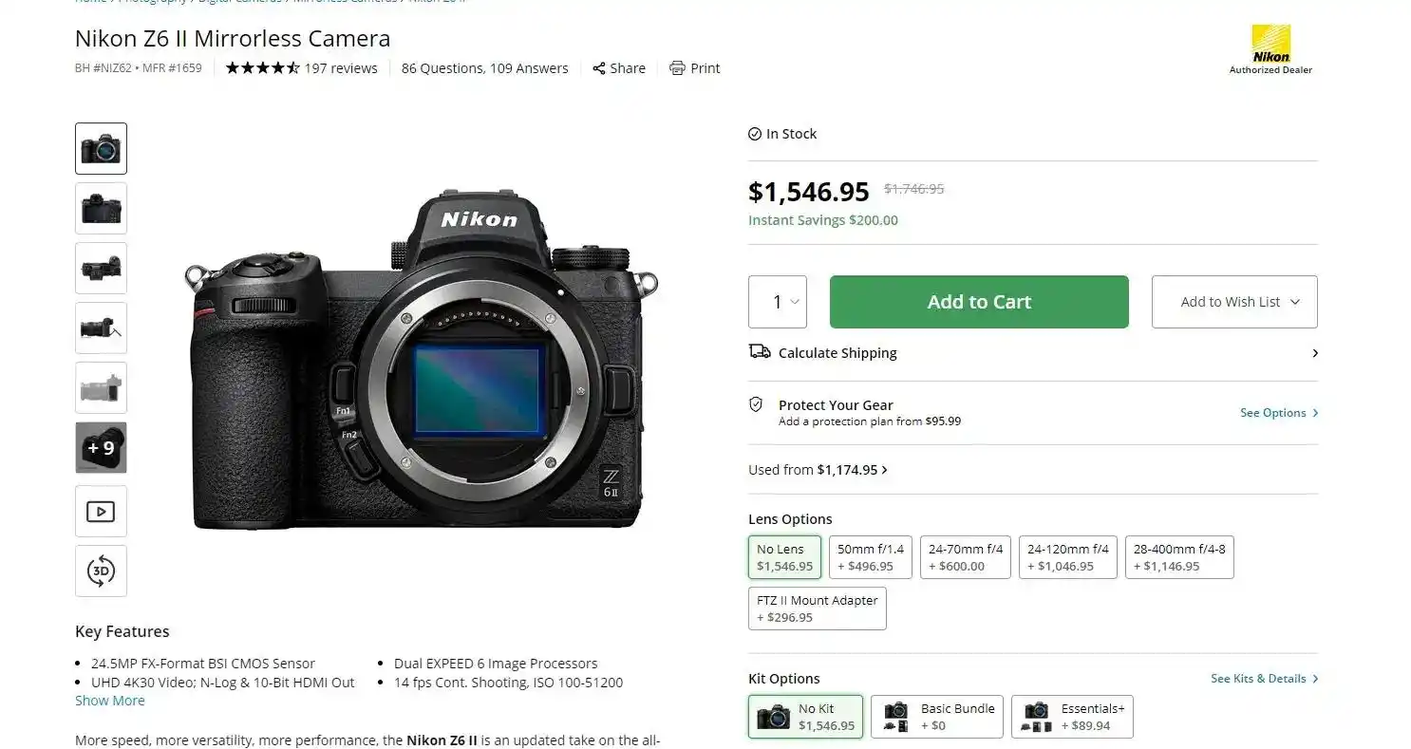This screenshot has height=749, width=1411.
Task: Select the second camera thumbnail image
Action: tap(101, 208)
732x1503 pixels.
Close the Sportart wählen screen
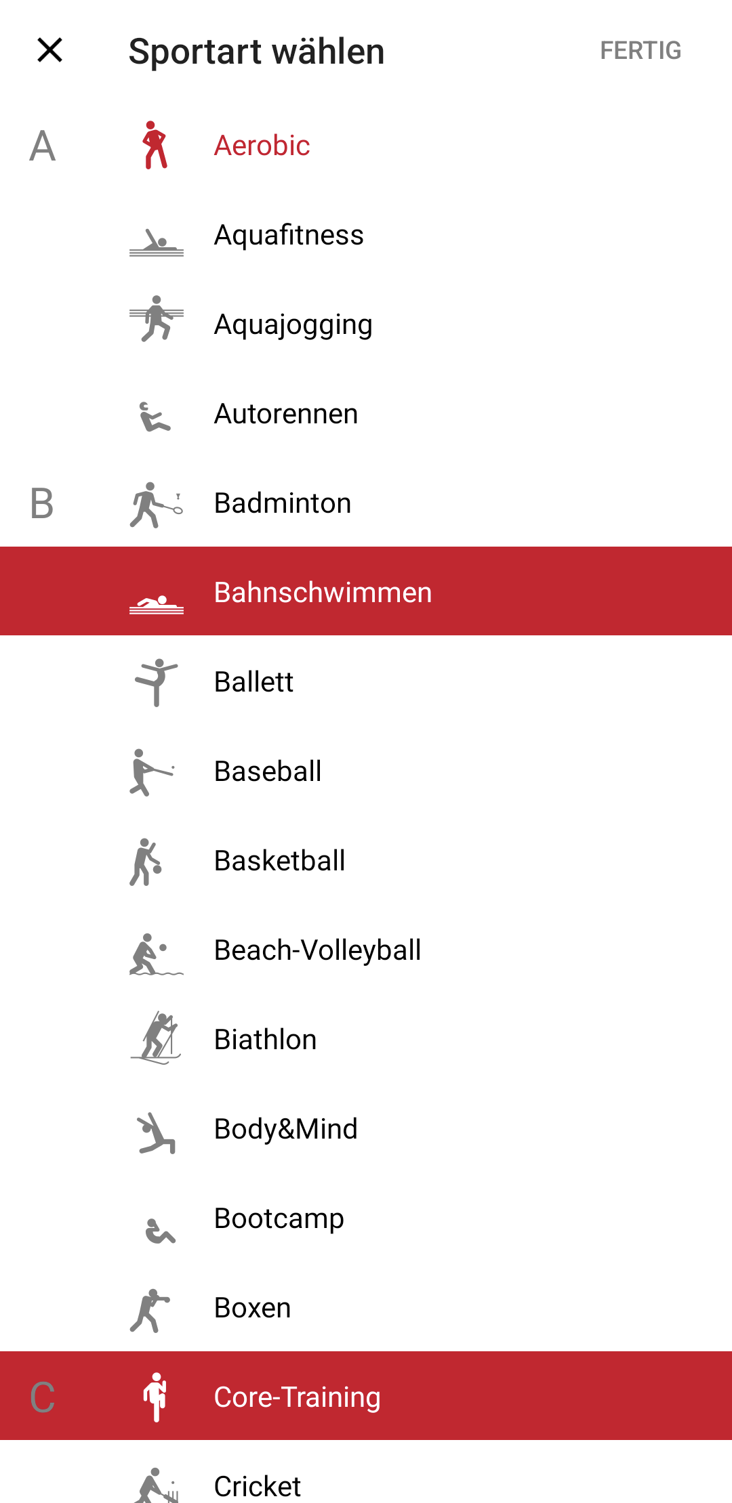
######
- Task directions
Write out every line of the records above as a numbered list, skipping blank lines and leaving out the pictures.

- Task solution
1. This screenshot has height=749, width=1411.
2. Task: Select the second camera thumbnail image
3. Action: tap(101, 208)
4. 732x1503 pixels.
5. Close the Sportart wählen screen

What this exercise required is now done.